Assignment: Your copy should match the entries below exactly, apart from the images.

Recorded data:
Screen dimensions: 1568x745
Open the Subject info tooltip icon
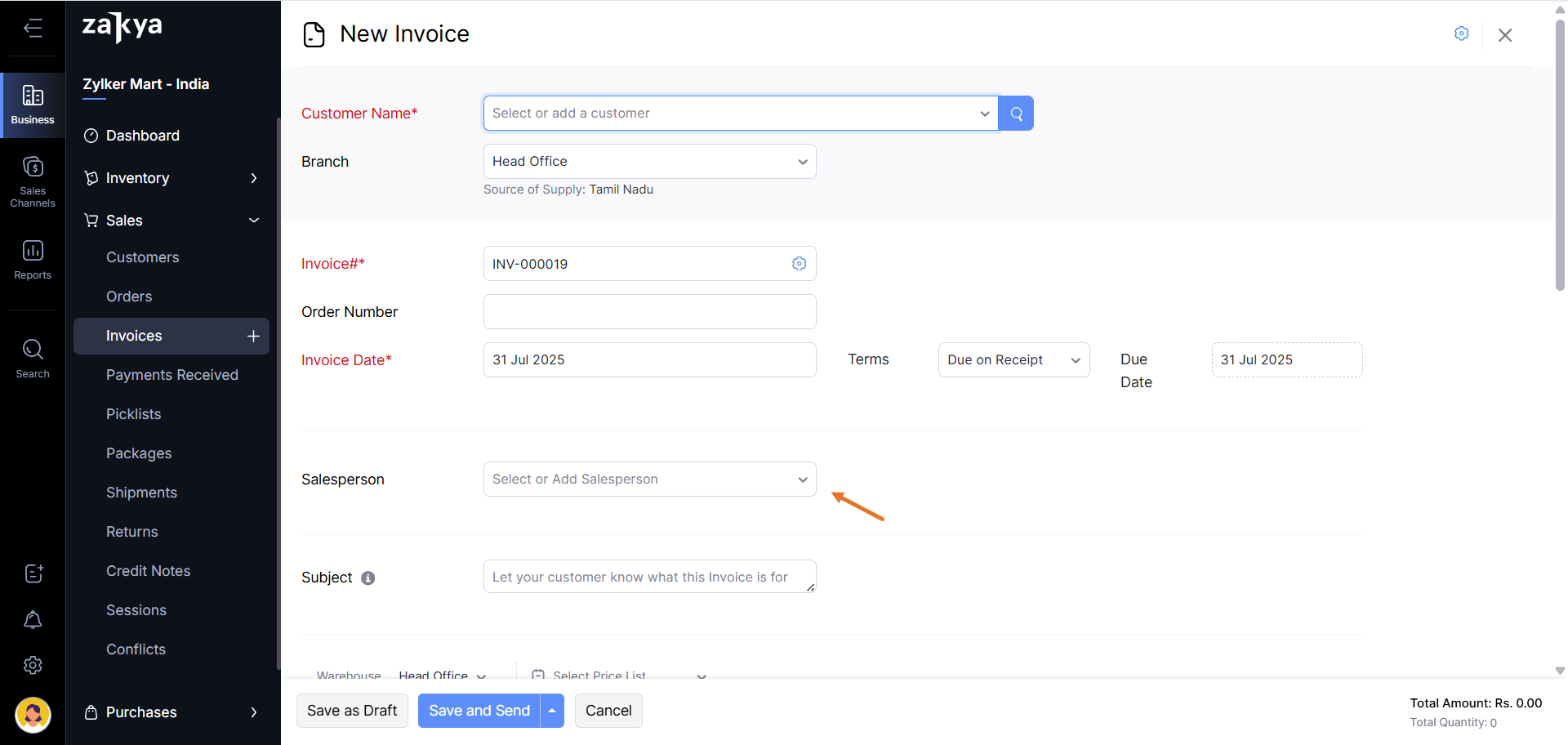pyautogui.click(x=368, y=578)
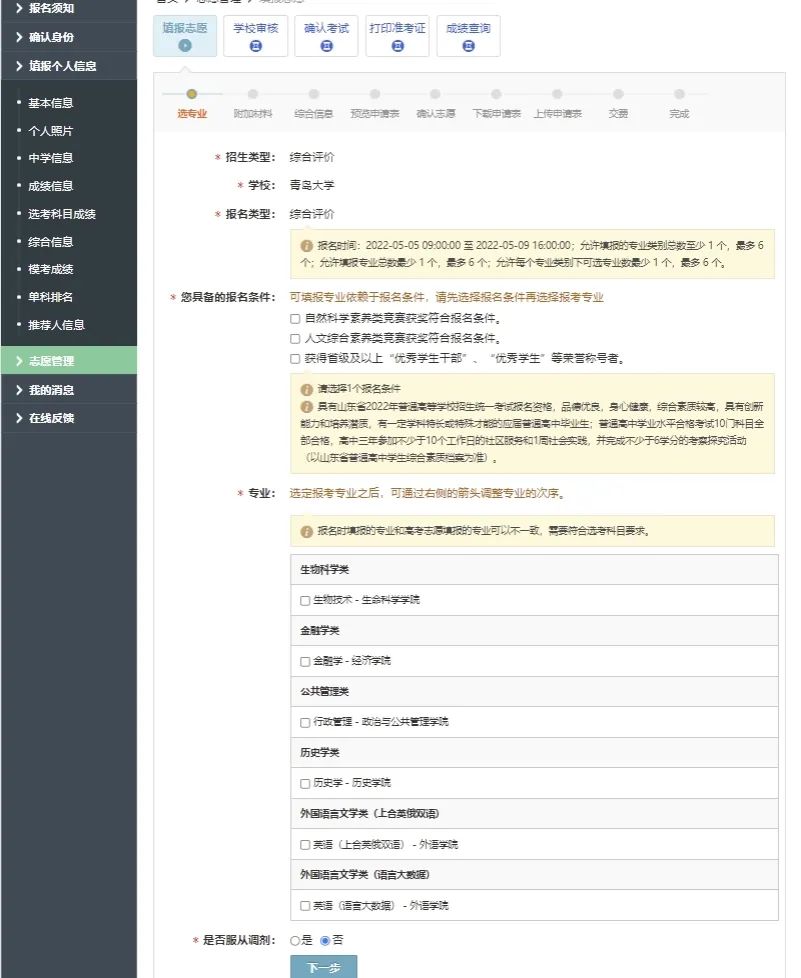This screenshot has width=801, height=978.
Task: Choose 是 for 是否服从调剂
Action: 295,941
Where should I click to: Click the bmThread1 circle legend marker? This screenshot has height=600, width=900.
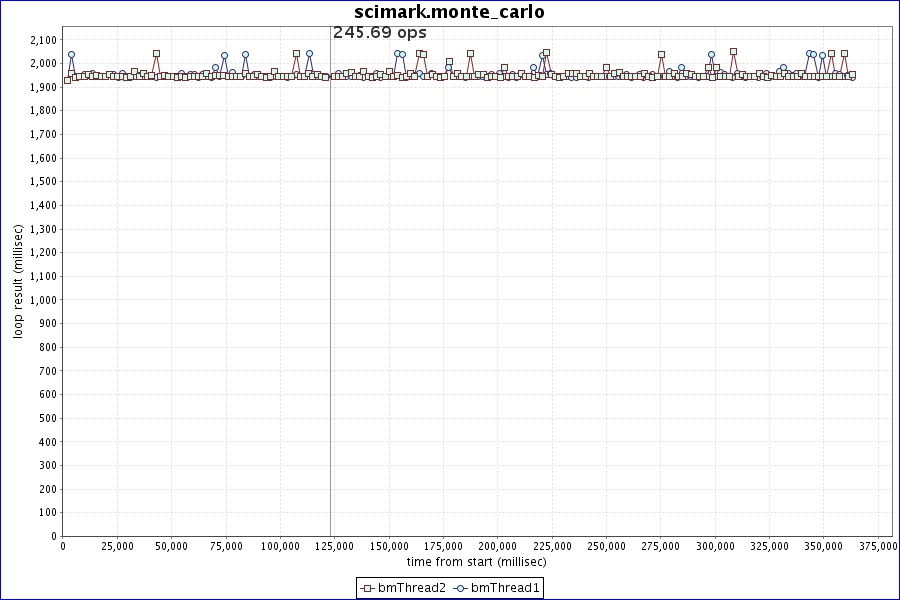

Exercise answer:
Screen dimensions: 1568x745
Open the Subject info tooltip icon
pyautogui.click(x=368, y=578)
This screenshot has width=801, height=978.
Task: Choose 是 for 是否服从调剂
Action: 295,941
Where should I click to: Click the bmThread1 circle legend marker? This screenshot has height=600, width=900.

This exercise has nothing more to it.